As imagens do teste In vivo foram contrastadas com ajuda do programa ImageMagick® o qual pode ser manipulado com a linguaje de programação Ruby através de comandos “Esta ferramenta é muito útil porque nos apresenta um mundo de possibilidades para o processamento das imagens além de ser muito versátil. No futuro a ideia é fazer todo o processo com um simples “click”, para isso a bioinformática torna-se essencial”.
Para obter o padrão completo das bandas de Hunter-Schreger em uma única imagem, eles usaram o programa GIMP®. Duas fotografias foram somadas resultando na ampliação da visualização das HSB em um só dente.
Com vistas a massificação da técnica, para identificação humana, a mestranda e seu orientador desenvolveram um protótipo para que no futuro os cirurgiões dentistas tenham em seus consultórios o equipamento, que é composto de um tripé com a capacidade de movimentar-se em três dimensões e fornece o suporte à câmera fotográfica e a lente, além eles manufaturam a fonte de luz LED e o circuito óptico necessário para fazer a iluminação lateral do dente com os princípios funcionais e ergonômicos para o conforto do paciente .
O novo método é mais difícil de ser levado à pratica, em comparação a impressão digital, porém, há casos onde a técnica mostra ser mais vantajosa frente aos outros tipos de técnicas, como em vítimas de desastre em massa, onde possivelmente os cadáveres se encontram carbonizados, putrefeitos ou reduzidos a partes, uma vez que o dente é um dos órgãos mais resistentes ao calor, podendo suportar de 300 a 500ºC ou mais quando protegidos pelos tecidos bucais.
Devido ao custo elevado, que pode chegar a R$ 15 mil reais, sugere-se montar um banco de dados visando pacientes com maior risco de morrer, como pilotos de avião.
O próximo passo será investigar o comportamento das bandas quando em contato com altas temperaturas. A pós-doc Maria Lembring, também sob orientação do professor Line, desenvolve estudos com dentes carbonizados para saber se, em extremas temperaturas, os dentes permanecem com as bandas intactas. Testes realizados pela mestranda com ácido clorídrico (pH de 0,23), mostrou que as bandas mantiveram as características, mesmo após várias imersões. Outra vertente da pesquisa, abordada pela pós-doc, é comparar as bandas com o DNA e verificar se há características para identificação do sexo.
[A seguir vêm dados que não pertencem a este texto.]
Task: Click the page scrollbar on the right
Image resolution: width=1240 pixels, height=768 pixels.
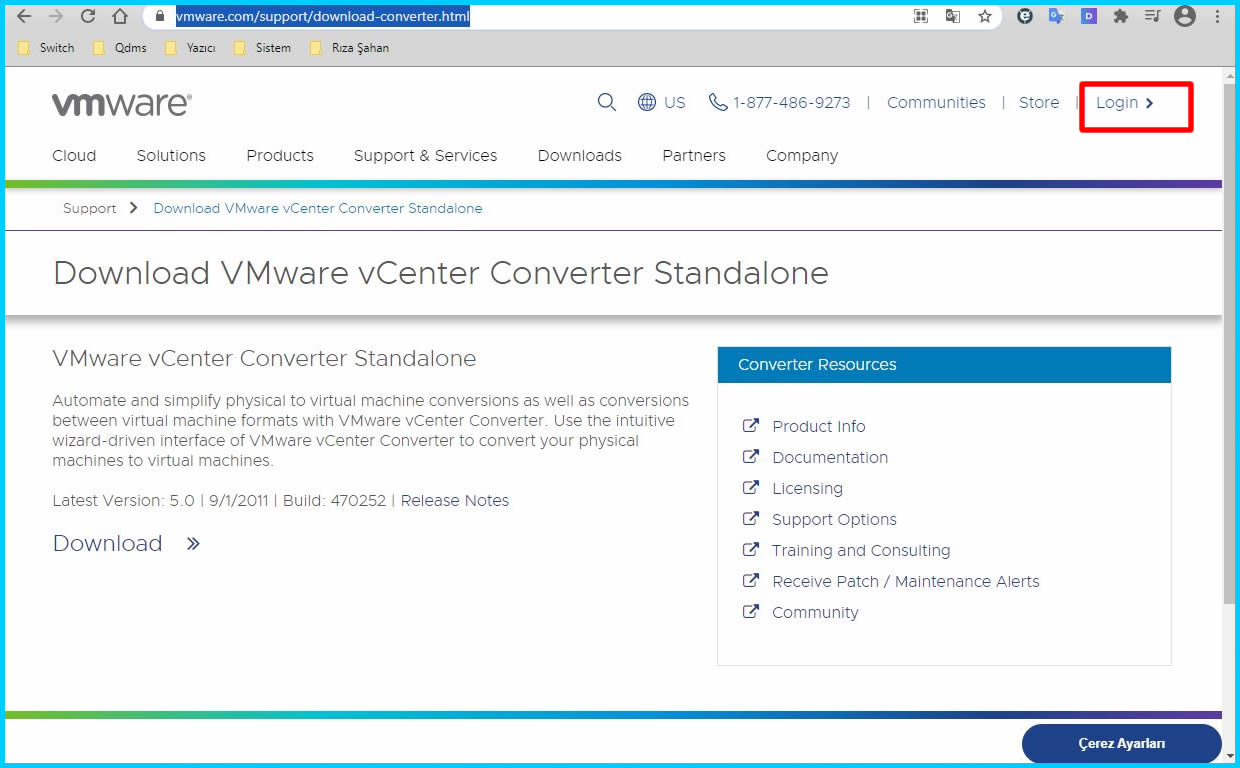Action: pyautogui.click(x=1232, y=400)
Ainda tem muitas perguntas a serem respondidas e a técnica está em construção, mas Zulieth acredita que os resultados são promissores e que a nova ferramenta forense pode ser muito útil. “Tem potencial”, destaca.
O trabalho terá continuidade com a pós-doc da Suécia que ficou muito interessada. Ela viu potencial. Só nós temos essa linha de pesquisa com bandas para identificação humana.